Differentiate between the 'impact assessment' and 'inventory analysis' phases of a Life Cycle Assessment, stating the primary output of each.

Life Cycle Assessment (LCA) is a systematic methodology for evaluating the environmental impacts associated with a product, process, or service throughout its entire life cycle. Within an LCA, the 'inventory analysis' and 'impact assessment' phases serve distinct but sequential purposes.

Inventory Analysis is the second phase of a Life Cycle Assessment, following the definition of goal and scope. During this phase, all relevant quantifiable inputs and outputs of a product system across its entire life cycle are identified and documented.
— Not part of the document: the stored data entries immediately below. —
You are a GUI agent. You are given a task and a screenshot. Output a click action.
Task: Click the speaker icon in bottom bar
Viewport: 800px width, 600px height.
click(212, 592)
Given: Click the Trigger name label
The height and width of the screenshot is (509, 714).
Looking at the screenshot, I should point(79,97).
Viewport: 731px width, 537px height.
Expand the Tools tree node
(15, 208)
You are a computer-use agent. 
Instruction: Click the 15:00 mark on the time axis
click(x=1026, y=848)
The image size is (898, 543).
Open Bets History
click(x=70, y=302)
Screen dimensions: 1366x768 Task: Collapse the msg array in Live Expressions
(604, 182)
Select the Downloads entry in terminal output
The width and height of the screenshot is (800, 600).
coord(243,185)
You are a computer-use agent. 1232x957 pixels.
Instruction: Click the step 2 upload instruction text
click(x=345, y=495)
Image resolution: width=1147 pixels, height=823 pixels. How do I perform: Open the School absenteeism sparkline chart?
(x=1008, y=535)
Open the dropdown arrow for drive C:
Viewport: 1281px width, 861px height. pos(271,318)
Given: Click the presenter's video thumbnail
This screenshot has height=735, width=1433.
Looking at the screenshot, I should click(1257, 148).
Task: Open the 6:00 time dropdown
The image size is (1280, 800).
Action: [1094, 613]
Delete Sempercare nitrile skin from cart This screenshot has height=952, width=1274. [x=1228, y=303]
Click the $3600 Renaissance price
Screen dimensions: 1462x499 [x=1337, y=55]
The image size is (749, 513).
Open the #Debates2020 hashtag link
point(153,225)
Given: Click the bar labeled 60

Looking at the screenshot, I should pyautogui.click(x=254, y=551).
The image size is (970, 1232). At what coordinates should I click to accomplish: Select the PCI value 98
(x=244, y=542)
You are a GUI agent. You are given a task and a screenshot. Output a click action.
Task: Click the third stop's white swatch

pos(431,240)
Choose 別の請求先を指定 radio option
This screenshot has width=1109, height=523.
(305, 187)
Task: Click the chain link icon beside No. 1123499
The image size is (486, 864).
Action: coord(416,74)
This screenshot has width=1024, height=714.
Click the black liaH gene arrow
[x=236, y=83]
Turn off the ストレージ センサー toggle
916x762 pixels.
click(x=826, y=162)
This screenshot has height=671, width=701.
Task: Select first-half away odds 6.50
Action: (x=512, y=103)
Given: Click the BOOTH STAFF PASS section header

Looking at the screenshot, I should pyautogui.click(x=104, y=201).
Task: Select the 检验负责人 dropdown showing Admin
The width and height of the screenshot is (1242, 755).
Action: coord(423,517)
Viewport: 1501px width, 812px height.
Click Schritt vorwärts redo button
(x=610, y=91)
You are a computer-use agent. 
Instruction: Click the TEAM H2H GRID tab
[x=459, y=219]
This involves collecting comprehensive data on all energy and raw material inputs consumed, and all emissions to air, water, and soil, as well as waste generation, at each stage from raw material extraction, through manufacturing, transportation, use, and end-of-life management. For example, for a smartphone, inventory analysis would quantify the electricity used to manufacture its components, the water consumed in processing raw materials like copper, and the carbon dioxide emitted during shipping. These individual inputs and outputs are known as 'elementary flows' because they represent direct interactions with the environment, such as the extraction of crude oil or the emission of methane. The primary output of the inventory analysis phase is a comprehensive, quantitative list of these elementary flows linked to the functional unit defined for the study. This list details every environmental input and output associated with the product or system, but it does not yet interpret their environmental significance.

Impact Assessment, also known as Life Cycle Impact Assessment (LCIA), is the third phase of a Life Cycle Assessment, directly following the inventory analysis. Its purpose is to evaluate the significance of the potential environmental impacts using the elementary flow data compiled during the inventory analysis. This phase involves translating the raw inventory data into more meaningful environmental impact indicators. It typically proceeds through several mandatory steps: first, 'classification,' where elementary flows are assigned to specific 'impact categories' (e.g., carbon dioxide, methane, and nitrous oxide are classified under the 'climate change' impact category). Second, 'characterization,' where the classified elementary flows are converted into a common unit for their respective impact category using 'characterization factors.' For instance, different greenhouse gases are converted into carbon dioxide equivalents (CO2-eq) to represent their cumulative contribution to global warming potential. The impact assessment determines how much the quantified emissions and resource extractions contribute to various environmental problems. The primary output of the impact assessment phase is a set of quantified environmental impact indicator results, expressed as potential contributions to various impact categories such as global warming potential (e.g., in kg CO2-eq), acidification potential (e.g., in kg SO2-eq), or eutrophication potential (e.g., in kg PO4-eq). These results indicate the potential magnitude of specific environmental problems associated with the product or system, providing an aggregated and interpreted view of the environmental performance.